Text:
━━━

Under the policy of the last Government the number of public servants was being reduced. Without this notorious package we were reducing the number by about 5,200 annually. The package was not necessary. The Minister has told us in the course of his speech that repayment will be financed out of the annual savings to the Exchequer from the redundancy programme. What savings? How much will be saved per annum? It should not be that difficult to give us that information. For example, we are aware that next year the Minister will have to provide an extra £7 million for public service pay, £15 million for special pay and between £20 million and £23 million for increments.

I do not know what the Government are up to. Fianna Fáil indulge in a type of zig-zig approach to this matter. We have had a decade of zig-zagging from them. In 1977 they could not take on public servants quick enough.

When I was appointed Minister for Health in 1982 I sought information from the personnel section and I was shown letters from the late Deputy Colley congratulating the dear Minister for Health at the time, Deputy Haughey, on taking on an extra 4,000 employees for the health services. Deputy Haughey rode on the back of that into the leadership of Fianna Fáil — he sent a letter to every applicant. He got the name and address of every little trainee nurse and of the local Deputy and sent them letters. Eventually the matrons were saying there was not canteen space to feed the nurses or accommodation for them in nurses' homes and that there was nobody for them to look after, but that was Fianna Fáil policy. Fianna Fáil then had the nerve to come into this House and talk to us about doubling the national debt when we came here in 1982 and from then up to 1986 battened down the hatches in an effort to bring the system under control.

What about the national debt?

The national debt in the process did grow, but in the present process it is growing at another £80 million of borrowing which must be repaid. It impacts on the overall indebtedness of the State because on the non-tax revenue side it is money foregone in the years in question.

━━━

Directions:
a: Decide whether each statement below agrees with the debate excerpt, answering yes or no and quoting the exact words from the excerpt that settle it. (i) Without the package, the number of public servants was being cut by about 5,200 a year. (ii) The speaker became Minister for Health in 1977. (iii) Deputy Haughey was congratulated on taking on an extra 4,000 employees for the health services.
b: Turn the stretch of the records from the line containing "The image size is (664, 328)." through the line containing "Action: click(17, 29)" into a numbered list, leaving out any blank lines.

Saved dataset items:
━━━

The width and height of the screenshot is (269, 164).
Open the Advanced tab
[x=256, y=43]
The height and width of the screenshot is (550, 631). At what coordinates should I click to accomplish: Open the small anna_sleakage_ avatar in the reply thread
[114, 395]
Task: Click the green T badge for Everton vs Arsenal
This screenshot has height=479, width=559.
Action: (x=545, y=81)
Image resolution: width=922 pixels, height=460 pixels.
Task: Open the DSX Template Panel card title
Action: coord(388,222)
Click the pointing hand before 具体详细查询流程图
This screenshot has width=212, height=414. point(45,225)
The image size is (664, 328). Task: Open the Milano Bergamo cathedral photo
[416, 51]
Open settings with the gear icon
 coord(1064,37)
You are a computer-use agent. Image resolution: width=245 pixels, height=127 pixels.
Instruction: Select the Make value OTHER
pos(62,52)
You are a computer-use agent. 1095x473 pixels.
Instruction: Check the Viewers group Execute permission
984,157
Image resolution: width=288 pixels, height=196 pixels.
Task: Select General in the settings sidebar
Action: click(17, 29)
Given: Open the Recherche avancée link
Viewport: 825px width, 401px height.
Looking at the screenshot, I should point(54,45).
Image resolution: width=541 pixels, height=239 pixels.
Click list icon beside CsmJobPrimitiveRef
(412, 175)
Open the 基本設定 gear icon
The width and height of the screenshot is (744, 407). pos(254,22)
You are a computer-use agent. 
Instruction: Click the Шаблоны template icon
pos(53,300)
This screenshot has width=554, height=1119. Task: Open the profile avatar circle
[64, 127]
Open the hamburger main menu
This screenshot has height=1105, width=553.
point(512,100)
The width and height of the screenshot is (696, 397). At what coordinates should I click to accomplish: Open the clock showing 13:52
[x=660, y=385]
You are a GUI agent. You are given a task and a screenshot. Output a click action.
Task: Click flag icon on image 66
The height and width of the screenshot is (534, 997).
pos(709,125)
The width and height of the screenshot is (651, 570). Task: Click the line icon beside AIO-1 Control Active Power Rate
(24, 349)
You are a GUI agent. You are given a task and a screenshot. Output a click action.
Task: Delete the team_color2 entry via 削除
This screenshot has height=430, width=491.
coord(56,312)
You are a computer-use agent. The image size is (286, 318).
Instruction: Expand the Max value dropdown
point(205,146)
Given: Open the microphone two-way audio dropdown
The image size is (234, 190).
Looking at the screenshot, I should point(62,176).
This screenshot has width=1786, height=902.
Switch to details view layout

━━━

Responses per task:
a:
(i) Yes: "Without this notorious package we were reducing the number by about 5,200 annually."
(ii) No: "When I was appointed Minister for Health in 1982"
(iii) Yes: "congratulating the dear Minister for Health at the time, Deputy Haughey, on taking on an extra 4,000 employees for the health services"

b:
1. The image size is (664, 328). Task: Open the Milano Bergamo cathedral photo
2. [416, 51]
3. Open settings with the gear icon
4.  coord(1064,37)
5. You are a computer-use agent. Image resolution: width=245 pixels, height=127 pixels.
6. Instruction: Select the Make value OTHER
7. pos(62,52)
8. You are a computer-use agent. 1095x473 pixels.
9. Instruction: Check the Viewers group Execute permission
10. 984,157
11. Image resolution: width=288 pixels, height=196 pixels.
12. Task: Select General in the settings sidebar
13. Action: click(17, 29)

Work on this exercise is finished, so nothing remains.